Texto selecionado:

Pena Gêmea

Não acredito nisso de "carne e unha, alma gêmea, bate coração, as metades da laranja..." Acho que nem o Fábio Jr. acredita em alma gêmea. Na verdade, parece que ele, espiritualista que diz ser, crê em almas tirgêmeas, quadrigêmeas etc, haja visto o tanto de vezes que já se casou.
Se não acredito, e realmente não acredito, em alma gêmea, o que dizer, então, de pena gêmea? Aí, é que é mais improvável ainda. À pena, não basta ser gêmea para ser gêmea. Pena gêmea, para ser mesmo gêmea, tem que ser concomitantemente gêmea em seus três aspectos, em suas três possíveis conotações, encarnações. Pena gêmea, para ser mesmo gêmea, tem que ser univitelínica em três fecundações, em três úteros, em três placentas. Pena gêmea, para ser mesmo gêmea, tem que ser gêmea elevada à terceira potência : óctuplas idênticas, portanto. Quer tentar calcular a probabilidade disso?

Instruções:
**a.** Responda às perguntas sobre o texto "Pena Gêmea", uma por linha:
(i) Que pessoa o texto menciona ao afirmar que talvez nem ela acredite em alma gêmea?
(ii) Em quantos aspectos, segundo o texto, a pena gêmea precisa ser gêmea ao mesmo tempo?
(iii) A que resultado o texto chega ao dizer que a pena gêmea deve ser gêmea elevada à terceira potência?
**b.** Transcreva o trecho do texto "Pena Gêmea" que vai de "Se não acredito, e" até "a probabilidade disso?".

Dados apresentados:
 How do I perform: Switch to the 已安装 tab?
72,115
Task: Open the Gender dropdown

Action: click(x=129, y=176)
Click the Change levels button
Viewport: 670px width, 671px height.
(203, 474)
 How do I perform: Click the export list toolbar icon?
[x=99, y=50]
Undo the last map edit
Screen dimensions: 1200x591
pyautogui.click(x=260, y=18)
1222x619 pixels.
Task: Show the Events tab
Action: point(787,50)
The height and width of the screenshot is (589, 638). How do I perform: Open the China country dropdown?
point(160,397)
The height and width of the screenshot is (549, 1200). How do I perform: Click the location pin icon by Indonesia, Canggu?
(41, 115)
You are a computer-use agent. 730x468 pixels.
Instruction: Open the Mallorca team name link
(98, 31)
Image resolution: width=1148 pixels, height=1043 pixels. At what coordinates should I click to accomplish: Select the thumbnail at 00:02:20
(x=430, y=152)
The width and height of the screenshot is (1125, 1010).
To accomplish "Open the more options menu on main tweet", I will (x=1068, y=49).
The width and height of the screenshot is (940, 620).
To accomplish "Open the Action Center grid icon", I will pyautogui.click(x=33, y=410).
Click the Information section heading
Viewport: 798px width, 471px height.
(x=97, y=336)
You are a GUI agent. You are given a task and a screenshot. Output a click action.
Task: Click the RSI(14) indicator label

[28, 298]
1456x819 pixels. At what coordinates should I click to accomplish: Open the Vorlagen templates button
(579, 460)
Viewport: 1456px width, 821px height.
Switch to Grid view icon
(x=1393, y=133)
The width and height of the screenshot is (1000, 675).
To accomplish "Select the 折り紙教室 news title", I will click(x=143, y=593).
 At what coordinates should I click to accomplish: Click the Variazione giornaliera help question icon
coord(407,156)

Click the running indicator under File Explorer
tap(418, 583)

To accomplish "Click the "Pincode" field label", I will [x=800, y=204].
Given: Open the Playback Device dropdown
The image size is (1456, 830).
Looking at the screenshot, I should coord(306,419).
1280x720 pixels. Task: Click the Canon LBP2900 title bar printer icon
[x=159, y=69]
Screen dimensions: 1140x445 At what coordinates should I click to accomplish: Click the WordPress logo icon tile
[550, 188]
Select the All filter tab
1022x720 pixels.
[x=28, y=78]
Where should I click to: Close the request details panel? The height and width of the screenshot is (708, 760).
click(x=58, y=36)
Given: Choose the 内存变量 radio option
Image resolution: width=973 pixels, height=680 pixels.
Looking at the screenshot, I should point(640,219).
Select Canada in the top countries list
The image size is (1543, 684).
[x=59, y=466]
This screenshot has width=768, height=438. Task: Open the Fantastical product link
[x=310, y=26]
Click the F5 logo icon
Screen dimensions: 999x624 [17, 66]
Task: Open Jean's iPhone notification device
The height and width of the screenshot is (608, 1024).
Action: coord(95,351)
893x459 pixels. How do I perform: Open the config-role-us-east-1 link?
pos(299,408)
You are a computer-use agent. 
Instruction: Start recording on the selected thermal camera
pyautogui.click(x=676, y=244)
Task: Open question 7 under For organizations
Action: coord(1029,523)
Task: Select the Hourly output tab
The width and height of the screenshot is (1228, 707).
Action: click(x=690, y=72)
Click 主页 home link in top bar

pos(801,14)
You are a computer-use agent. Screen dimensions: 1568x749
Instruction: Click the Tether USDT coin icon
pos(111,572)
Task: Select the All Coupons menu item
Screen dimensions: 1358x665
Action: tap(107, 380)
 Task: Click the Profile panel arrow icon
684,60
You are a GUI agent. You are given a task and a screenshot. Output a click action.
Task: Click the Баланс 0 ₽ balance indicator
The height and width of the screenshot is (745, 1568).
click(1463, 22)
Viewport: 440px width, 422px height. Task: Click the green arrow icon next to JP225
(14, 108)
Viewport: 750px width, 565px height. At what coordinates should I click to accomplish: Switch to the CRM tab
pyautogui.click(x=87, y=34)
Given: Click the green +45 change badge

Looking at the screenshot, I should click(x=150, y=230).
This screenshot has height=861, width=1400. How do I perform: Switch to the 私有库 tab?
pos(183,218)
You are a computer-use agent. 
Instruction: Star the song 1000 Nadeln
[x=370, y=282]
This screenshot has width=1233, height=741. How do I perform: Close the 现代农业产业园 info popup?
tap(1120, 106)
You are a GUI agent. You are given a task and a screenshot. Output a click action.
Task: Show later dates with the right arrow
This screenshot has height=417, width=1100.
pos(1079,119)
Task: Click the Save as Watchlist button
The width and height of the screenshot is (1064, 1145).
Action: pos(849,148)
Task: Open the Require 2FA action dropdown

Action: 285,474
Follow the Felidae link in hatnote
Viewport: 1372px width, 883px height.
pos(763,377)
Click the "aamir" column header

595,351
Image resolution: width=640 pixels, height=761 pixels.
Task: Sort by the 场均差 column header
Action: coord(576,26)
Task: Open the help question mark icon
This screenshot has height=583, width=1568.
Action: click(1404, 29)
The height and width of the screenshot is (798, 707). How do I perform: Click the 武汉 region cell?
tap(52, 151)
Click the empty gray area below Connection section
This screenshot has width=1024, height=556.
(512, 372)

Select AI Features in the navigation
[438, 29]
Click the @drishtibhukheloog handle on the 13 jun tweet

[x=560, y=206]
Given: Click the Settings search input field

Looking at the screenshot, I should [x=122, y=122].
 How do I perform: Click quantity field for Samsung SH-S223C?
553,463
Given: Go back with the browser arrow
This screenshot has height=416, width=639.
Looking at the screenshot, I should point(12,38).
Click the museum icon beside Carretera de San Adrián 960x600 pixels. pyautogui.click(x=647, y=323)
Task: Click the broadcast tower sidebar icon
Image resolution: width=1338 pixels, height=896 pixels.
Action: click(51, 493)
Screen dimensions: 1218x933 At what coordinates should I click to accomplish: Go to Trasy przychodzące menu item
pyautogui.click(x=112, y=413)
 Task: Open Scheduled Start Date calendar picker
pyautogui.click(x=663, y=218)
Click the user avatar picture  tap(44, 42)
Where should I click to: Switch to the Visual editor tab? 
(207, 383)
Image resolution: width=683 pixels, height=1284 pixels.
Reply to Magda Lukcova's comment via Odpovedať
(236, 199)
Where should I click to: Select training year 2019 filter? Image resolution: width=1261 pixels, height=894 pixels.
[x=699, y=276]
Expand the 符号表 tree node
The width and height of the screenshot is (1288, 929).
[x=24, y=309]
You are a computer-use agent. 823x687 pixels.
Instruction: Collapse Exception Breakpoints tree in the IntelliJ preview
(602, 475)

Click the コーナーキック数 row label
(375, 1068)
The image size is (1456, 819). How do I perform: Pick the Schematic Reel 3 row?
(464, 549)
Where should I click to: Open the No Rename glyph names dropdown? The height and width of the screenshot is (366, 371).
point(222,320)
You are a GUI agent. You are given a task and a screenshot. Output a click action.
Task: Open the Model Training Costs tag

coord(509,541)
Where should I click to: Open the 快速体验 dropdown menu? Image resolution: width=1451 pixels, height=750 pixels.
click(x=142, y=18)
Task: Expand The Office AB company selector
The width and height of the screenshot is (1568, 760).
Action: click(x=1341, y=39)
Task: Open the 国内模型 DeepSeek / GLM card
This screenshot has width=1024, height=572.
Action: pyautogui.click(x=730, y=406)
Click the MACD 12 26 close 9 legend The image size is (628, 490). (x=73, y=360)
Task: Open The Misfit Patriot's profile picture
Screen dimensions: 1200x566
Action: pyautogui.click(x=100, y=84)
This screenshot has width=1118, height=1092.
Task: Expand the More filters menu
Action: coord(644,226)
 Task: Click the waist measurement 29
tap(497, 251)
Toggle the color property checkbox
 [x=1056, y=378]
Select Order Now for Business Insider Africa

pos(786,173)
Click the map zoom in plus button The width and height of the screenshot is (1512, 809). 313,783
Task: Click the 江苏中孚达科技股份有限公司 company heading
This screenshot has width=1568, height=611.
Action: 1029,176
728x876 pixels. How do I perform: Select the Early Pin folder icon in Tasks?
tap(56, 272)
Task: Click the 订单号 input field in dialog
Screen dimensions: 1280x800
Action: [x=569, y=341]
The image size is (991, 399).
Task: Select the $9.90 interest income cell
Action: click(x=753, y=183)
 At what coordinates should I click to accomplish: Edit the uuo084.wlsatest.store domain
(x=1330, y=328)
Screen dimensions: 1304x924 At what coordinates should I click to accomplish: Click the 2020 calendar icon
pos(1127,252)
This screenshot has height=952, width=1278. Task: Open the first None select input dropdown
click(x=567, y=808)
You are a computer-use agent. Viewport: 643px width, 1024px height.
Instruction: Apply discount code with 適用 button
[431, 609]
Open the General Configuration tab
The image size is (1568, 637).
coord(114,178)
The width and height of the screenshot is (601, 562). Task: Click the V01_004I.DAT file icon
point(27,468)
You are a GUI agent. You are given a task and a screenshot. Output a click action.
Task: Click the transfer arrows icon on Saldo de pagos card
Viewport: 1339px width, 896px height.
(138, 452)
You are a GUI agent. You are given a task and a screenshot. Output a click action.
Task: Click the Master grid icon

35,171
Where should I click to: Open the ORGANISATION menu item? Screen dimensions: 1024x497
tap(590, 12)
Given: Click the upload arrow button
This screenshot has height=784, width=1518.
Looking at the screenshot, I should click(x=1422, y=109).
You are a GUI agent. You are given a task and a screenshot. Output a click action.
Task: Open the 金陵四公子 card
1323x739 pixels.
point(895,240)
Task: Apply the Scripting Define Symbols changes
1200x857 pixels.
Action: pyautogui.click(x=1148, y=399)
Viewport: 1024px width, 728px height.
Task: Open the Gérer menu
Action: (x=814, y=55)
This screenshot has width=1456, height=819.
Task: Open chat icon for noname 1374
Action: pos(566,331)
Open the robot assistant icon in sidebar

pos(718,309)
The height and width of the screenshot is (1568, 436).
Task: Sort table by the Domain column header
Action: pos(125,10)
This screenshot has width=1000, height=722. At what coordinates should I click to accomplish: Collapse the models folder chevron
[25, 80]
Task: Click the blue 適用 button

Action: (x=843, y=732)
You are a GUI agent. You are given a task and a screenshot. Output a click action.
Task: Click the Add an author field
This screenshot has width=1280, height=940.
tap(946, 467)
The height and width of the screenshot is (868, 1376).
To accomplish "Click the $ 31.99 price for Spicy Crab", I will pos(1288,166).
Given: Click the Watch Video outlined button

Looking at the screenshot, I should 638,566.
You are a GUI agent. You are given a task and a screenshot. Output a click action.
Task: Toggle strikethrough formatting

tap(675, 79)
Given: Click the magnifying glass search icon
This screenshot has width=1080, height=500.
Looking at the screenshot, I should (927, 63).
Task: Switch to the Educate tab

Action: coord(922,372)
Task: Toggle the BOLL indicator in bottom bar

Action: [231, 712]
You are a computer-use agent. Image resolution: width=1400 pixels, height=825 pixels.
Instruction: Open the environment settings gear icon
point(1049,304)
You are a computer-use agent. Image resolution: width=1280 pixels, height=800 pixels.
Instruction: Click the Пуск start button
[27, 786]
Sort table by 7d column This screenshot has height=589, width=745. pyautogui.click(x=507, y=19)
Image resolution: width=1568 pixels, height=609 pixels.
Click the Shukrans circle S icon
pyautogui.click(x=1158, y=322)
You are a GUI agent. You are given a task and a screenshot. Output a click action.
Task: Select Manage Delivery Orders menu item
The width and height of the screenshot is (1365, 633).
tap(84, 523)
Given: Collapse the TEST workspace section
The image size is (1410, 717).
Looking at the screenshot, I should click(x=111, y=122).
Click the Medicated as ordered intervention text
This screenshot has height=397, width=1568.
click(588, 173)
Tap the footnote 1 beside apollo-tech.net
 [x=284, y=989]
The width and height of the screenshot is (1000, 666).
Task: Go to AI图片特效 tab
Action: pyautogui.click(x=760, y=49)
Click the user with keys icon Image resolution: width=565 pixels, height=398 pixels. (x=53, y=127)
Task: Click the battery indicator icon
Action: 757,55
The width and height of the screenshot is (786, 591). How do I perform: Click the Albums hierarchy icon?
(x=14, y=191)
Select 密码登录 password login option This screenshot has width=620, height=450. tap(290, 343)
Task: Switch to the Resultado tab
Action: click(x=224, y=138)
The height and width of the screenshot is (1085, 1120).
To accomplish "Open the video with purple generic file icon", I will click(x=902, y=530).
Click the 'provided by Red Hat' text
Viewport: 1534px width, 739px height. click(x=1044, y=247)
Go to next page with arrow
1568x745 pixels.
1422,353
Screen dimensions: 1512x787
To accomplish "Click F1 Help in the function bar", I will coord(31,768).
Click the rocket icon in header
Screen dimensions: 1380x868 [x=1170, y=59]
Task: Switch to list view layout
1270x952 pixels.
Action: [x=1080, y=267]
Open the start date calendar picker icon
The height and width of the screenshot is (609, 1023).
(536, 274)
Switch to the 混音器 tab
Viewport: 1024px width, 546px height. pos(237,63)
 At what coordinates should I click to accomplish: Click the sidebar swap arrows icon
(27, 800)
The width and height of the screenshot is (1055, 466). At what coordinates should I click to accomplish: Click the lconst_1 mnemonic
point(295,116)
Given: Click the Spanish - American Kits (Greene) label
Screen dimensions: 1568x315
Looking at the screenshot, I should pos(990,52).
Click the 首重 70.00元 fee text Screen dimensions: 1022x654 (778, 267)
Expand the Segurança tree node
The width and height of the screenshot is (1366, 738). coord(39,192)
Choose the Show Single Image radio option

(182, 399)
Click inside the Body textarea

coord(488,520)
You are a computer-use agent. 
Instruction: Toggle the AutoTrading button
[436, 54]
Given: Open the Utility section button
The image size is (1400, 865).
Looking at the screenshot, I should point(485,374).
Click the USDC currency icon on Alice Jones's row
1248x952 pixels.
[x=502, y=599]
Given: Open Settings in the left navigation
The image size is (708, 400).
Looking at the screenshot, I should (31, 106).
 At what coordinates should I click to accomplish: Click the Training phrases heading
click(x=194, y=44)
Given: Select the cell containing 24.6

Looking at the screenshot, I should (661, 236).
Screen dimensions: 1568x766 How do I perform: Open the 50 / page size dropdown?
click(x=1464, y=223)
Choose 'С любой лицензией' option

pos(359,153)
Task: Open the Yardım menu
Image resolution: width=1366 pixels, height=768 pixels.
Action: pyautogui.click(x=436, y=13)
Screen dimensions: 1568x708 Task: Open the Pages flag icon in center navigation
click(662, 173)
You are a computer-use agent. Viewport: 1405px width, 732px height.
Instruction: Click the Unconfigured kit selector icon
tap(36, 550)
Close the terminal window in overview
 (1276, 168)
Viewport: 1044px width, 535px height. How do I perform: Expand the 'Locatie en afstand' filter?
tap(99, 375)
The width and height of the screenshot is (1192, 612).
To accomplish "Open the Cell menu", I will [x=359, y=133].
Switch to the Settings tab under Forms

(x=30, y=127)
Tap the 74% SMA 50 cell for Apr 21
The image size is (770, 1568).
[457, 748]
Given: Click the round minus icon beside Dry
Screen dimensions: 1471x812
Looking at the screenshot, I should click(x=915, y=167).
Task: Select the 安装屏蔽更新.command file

Respostas:
**a.**
(i) Fábio Jr.
(ii) Em três aspectos.
(iii) Óctuplas idênticas.

**b.**
Se não acredito, e realmente não acredito, em alma gêmea, o que dizer, então, de pena gêmea? Aí, é que é mais improvável ainda. À pena, não basta ser gêmea para ser gêmea. Pena gêmea, para ser mesmo gêmea, tem que ser concomitantemente gêmea em seus três aspectos, em suas três possíveis conotações, encarnações. Pena gêmea, para ser mesmo gêmea, tem que ser univitelínica em três fecundações, em três úteros, em três placentas. Pena gêmea, para ser mesmo gêmea, tem que ser gêmea elevada à terceira potência : óctuplas idênticas, portanto. Quer tentar calcular a probabilidade disso?